- _GOAL 1_
In the essay on Lydia Davis's translation of Madame Bovary, what does Davis keep that sets her apart from most earlier translators of the novel?
- _GOAL 2_
Continue the essay on Lydia Davis's translation of Madame Bovary, starting right after its last sentence.

- _PROVIDED TEXT_
******

The newest book by Lydia Davis happens to be Madame Bovary, which happens to have first been written by Gustave Flaubert, but still, since Madame Bovary by Gustave Flaubert has been thought about and written about at what one might call considerable length, and since Flaubert himself found saying things that had already been said, on purpose or accidentally, so anathema that he had to italicize most any commonplace—Lydia Davis has distinguished herself from most of her Bovary translating predecessors by maintaining the italics—and even wrote a satiric Dictionary of Received Ideas . . . because of all that, instead of talking about that book by Flaubert that has been discussed at considerable length, let us talk about a book that has been discussed merely quite a bit, which is the translation of Madame Bovary by Lydia Davis, which, translation status notwithstanding, is really best read and considered as another book by Lydia Davis, who, it just so happens, shares with Flaubert a quixotic obsession with the mot juste.
Davis’s literary production includes several short-story collections (that term, “short story,” is not the right one, but there is no right term for her often but not always extremely short bursts of prose, which are often but not always philosophical and often but not always funny and often but not always inexorable in their way), a novel, and very well-regarded translations of work by Marcel Proust, Michel Leiris, and Maurice Blanchot. Dominant among the aesthetic tropes she deploys in her fiction—and this feels at times like a premonition of her translations—is that of defamiliarization. Consider the horror story she makes of a cooked grain in her recent story “The Cornmeal” (reproduced here in full):
This morning, the bowl of hot cooked cornmeal, set under a transparent plate and left there, has covered the underside of the plate with droplets of condensation: it is taking action in its own little way.
Or of a hand, in “Hand” (also reproduced here in full):
Beyond the hand holding this book that I’m reading, I see another hand lying idle and slightly out of focus—my extra hand.
She makes a dramatic climax out of, simply, a possessive adjective. And by choosing the perfect companion adjectives (“idle” and “extra”) she, in a one-sentence story, has made that ordinary hand doing its ordinary book-holding work reveal itself to be both alien (extraordinary, extraterrestrial, “Extra! Extra! Read all about it!” etc.) and ever so slightly (“Idle hands are the devil’s workshop”) menacing and dreamy.

******

- _SUPPLIED INFORMATION_
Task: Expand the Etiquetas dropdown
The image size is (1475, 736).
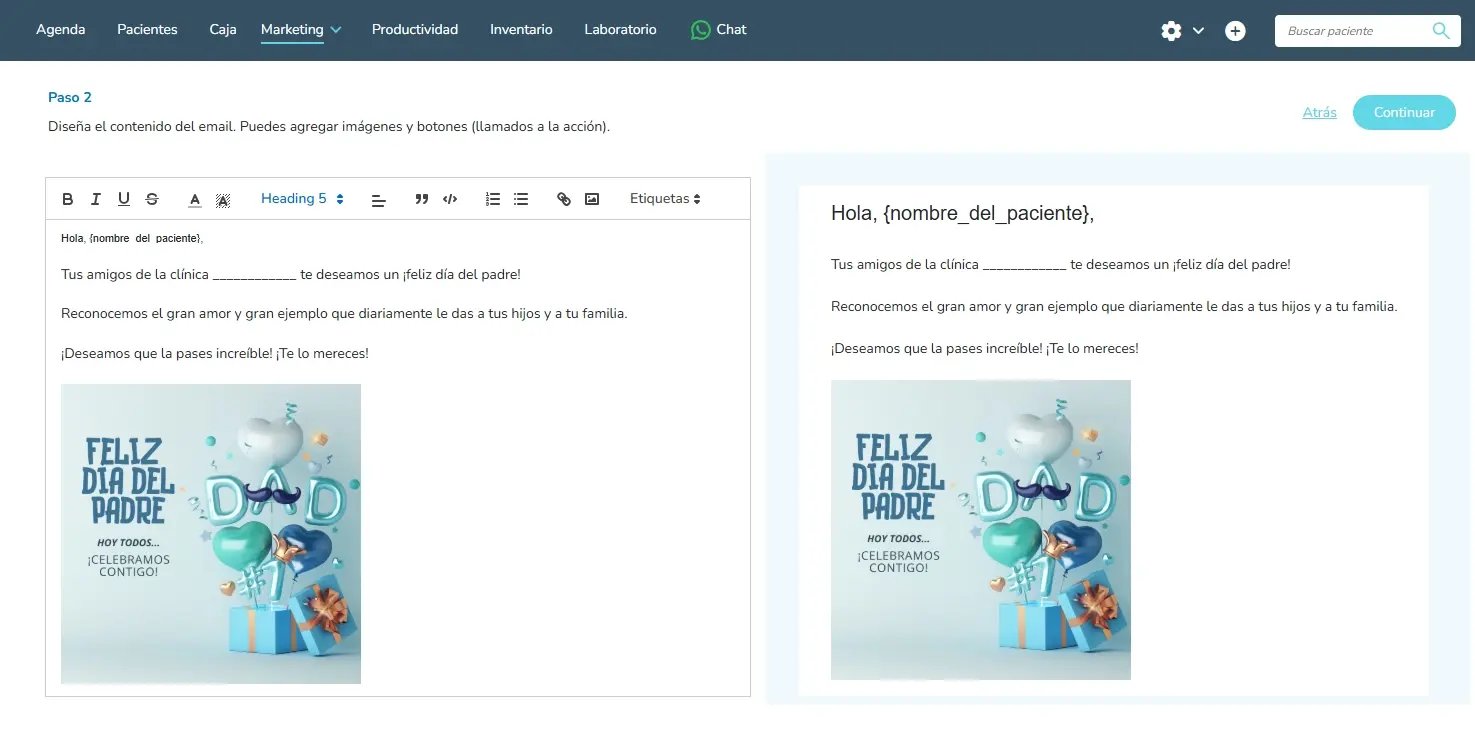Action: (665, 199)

******

- _WRITTEN REPLY 1_
She keeps Flaubert's italics.

- _WRITTEN REPLY 2_
Aging parents and indifferent babies and minor meals form the special space-time that the words of Davis move through, and so, between reading stories about cornmeal and book holding, one could mistakenly call her a domestic writer. And one could similarly make the mistake of labeling Madame Bovary a domestic novel (though such a mistake is not often made, despite its often being made about the work of Davis, a point worth letting unsettle us), concerned as it is with the banal movements and minor betrayals and predatory interest rates and notes in baskets of apricots that make up the bourgeois world of the Bovarys. But “domestic” is not quite the right word, unless the word can be sculpted, through a kind of repetition with variation—think of the varied meaning even of “hand,” in each of its three appearances in that one-sentence story—into its proper purpose here. Of Davis’s work, one can only turn to another Davis short for what seems like just the right description:
Almost Over:
What’s the Word?
He says,
“When I first met you
I didn’t think you would turn out to be so
. . . strange.”
In part 2, chapter 2, of Madame Bovary, before Emma has had an affair, she says to Léon, who later becomes one of her lovers, “What I really adore are stories that can be read all in one go, and that frighten you. I detest common heroes and moderate feelings, the sort that exist in real life.” Léon goes on to say that Yonville, where they find themselves living, has so little to offer. She answers, “Like Tostes, I suppose . . . that’s why I always belonged to a lending library.” It’s touching to recall that Madame Bovary, generally considered to be the foundational work of realism, is a book about someone who takes books too seriously, who thinks of them as real.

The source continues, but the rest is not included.